I second and third this... in CastlevaniaRL there are six classes, and
I have a hard time making each one of these different and fun on his
own way... this is work of the designer... not the player!

It is impossible to generate 17000 fun ways to play a game... to allow
such combinatory explotion is just waiting for some to be good by
chance or choice, and the rest be unexpected results (unless you have
the power to assess each one of the combinations (which you are not))

SNIP

> > Even if the option of spending some gold at the start - as in Zangband,
> > where you will normally snag a few phase door scrolls or healing
> > potions etc. - is there, it shouldn't really be necessary.
>
> I disagree with spending gold at the start. That falls right into the
> "Buy a lantern then enter dungeon" problem. Starting every adventure
> with a shopping list is tedious. (When playing Ultima III, I
> realized that characters initial cloth/dagger inventory could be
> sold. So, I constantly created characters, joined them to my party,
> pooled the gold, and then deleted the naked and weaponless fodder)

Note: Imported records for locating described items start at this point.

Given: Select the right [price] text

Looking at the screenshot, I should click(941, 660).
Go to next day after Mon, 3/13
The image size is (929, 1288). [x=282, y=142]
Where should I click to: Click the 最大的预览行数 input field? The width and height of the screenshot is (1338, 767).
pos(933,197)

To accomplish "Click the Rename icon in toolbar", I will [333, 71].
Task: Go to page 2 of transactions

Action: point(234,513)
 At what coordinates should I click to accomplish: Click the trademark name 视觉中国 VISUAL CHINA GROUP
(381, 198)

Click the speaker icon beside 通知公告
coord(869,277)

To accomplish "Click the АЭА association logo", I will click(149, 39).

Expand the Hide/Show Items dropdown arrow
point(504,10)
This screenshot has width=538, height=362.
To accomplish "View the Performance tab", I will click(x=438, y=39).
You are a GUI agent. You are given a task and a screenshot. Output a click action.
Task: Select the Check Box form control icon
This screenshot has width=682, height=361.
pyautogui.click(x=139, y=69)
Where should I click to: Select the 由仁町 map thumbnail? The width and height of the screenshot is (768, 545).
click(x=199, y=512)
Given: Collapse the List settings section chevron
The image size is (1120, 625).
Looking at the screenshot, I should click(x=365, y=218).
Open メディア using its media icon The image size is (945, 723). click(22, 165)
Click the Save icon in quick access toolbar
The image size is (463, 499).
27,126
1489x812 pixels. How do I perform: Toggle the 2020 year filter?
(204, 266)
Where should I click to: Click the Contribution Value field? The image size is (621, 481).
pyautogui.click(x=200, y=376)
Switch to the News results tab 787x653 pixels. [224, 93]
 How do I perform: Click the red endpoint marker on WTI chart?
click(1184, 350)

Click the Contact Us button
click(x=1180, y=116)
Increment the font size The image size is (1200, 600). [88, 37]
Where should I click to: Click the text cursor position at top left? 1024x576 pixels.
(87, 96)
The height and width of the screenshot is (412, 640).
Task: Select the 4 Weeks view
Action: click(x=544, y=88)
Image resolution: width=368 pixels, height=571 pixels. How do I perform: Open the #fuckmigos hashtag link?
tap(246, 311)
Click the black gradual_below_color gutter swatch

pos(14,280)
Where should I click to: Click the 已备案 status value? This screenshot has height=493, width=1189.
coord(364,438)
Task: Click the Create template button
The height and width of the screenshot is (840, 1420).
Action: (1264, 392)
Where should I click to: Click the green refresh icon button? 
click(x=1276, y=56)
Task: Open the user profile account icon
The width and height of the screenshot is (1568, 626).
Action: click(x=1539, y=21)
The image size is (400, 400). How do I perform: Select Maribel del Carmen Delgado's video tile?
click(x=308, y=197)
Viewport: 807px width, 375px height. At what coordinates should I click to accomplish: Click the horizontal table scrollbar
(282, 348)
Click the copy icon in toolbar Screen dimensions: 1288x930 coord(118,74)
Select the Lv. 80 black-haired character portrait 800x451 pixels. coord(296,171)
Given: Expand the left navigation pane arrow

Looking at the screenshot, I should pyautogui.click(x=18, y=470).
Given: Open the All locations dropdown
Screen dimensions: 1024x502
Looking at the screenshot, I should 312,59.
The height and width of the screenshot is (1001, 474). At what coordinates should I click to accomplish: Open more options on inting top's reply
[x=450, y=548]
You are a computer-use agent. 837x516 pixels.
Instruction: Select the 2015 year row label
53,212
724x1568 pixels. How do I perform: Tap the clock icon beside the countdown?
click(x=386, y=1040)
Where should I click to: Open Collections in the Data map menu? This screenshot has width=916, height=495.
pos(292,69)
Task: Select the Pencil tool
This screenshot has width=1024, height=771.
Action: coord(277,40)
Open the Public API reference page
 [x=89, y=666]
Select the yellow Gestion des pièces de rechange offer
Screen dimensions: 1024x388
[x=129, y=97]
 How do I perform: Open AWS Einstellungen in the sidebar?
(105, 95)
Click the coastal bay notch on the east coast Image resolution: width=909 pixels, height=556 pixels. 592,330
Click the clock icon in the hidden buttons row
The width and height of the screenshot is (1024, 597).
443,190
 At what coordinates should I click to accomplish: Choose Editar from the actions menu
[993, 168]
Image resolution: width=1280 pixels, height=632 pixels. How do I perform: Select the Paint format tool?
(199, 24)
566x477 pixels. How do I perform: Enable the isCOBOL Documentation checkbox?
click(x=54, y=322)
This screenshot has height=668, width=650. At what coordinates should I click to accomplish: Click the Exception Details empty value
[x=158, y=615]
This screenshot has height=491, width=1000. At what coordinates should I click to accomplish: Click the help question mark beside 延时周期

You cheater! this is worse than savescumming :D

Ok, I did that too

> --
> Jeff Lait
> (POWDER:http://www.zincland.com/powder)

--
Slash (Castlevania, Drash, Metroid and Zelda Roguelikes)
The Villa of Darkness: [http://www.santiagoz.com/web]
Temple of The Roguelike: [http://www.roguetemple.com]

Gerry Quinn

ungelesen,
21.06.2007, 13:48:0421.06.07
an
In article <1182445943....@a26g2000pre.googlegroups.com>,
torespon...@hotmail.com says...

> On Jun 21, 11:19 am, Gerry Quinn <ger...@indigo.ie> wrote:

> > What new players need in games with complicated initial class and skill
> > selection processes is some tips on good starting combos, and maybe a
> > few standard builds that are viable and have comprehensible strategies.
>
> Note how each attempt to fix the 17,000 character problem is aimed at
> hiding the 17,000 characters from the user. We have random/reuse
> options so that experienced players never look at the screen again,
> and we have pre-built templates to try and ensure newbies never have
> to go into said screen. Why are we putting the coding effort into
> making 17,000 possibilities?

We're not - we have designed x races, y classes, z traits etc. Maybe
that was a lot of effort, maybe not - but the "coding 17000
possibilities" amounts to just writing down what each class or trait
means. Making 6 carefully designed classes could easily be harder.

> > If he then decides to throw caution to the wind and choose an exotic
> > combination, the developer is not to blame if it doesn't work well.
> >
> > In short, the existence of pre-made standard options allows the
> > inexperienced player to pass on what you call the "character creation
> > level". As he gets more experienced, he can modify the standard
> > combinations (give his warrior a sideline in conjuration at the cost of
> > his skills in thrown weapons, perhaps), or design a new combination
> > from scratch. And here the ability to save templates, perhaps in the
> > form of restarting a lost game, is a good idea.
>
> This, however, results in the worse abuses of min/maxing. I'm a
> reformed achiever, and as such, know precisely how I approach such
> things. I reject instantly the pre-built characters. Experience has
> taught me that these are always inferior to what you can build
> yourself. Then, it is a question of abusing the system by maximizing
> "useful" attributes and minimizing "useless" attributes. We see the
> old "Charisma is useless" problem all over again as the players dial
> down their charisma to gain "real" benefits elsewhere.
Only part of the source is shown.